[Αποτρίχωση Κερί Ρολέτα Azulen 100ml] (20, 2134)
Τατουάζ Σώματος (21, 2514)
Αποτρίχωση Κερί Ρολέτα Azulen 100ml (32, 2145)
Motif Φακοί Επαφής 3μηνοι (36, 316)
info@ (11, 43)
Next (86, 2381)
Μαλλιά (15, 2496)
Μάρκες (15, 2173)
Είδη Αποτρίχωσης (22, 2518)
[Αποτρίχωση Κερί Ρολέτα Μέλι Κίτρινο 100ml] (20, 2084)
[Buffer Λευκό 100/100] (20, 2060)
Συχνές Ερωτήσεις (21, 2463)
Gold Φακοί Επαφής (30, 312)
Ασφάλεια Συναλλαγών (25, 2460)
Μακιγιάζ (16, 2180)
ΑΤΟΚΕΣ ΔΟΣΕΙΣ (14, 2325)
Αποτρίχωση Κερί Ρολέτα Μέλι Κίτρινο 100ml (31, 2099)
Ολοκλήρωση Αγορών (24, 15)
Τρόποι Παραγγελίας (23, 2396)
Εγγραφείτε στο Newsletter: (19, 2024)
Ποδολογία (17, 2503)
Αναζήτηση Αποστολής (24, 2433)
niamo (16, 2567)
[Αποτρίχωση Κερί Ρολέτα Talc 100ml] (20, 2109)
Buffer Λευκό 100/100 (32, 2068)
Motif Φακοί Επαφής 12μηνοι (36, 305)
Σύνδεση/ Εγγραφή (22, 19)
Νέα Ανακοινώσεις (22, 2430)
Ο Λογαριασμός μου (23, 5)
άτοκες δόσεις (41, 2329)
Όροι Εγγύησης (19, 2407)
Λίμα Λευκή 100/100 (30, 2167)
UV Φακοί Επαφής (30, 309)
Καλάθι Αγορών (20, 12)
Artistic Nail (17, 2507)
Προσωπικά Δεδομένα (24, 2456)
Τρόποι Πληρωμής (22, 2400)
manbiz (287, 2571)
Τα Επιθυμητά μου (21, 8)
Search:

- - - - -

If a line in the records above holds the string "Buffer", copy it out.

• RESPONSE TO THE EXERCISE
[Buffer Λευκό 100/100] (20, 2060)
Buffer Λευκό 100/100 (32, 2068)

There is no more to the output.